_THE PROBLEM:_
Keep every line in which "output" occurs and drop the rest of the data.
Top of INPUT
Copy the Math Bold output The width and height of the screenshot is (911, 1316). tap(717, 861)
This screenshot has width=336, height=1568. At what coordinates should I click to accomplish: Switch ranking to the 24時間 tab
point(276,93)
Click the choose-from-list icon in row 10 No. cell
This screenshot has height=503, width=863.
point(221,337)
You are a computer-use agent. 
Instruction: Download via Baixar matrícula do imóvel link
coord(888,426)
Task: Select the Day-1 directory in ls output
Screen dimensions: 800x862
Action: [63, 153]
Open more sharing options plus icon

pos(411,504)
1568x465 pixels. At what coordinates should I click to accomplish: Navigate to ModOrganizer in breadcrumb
Bottom of INPUT
_WRITTEN REPLY:_
Copy the Math Bold output The width and height of the screenshot is (911, 1316). tap(717, 861)
Task: Select the Day-1 directory in ls output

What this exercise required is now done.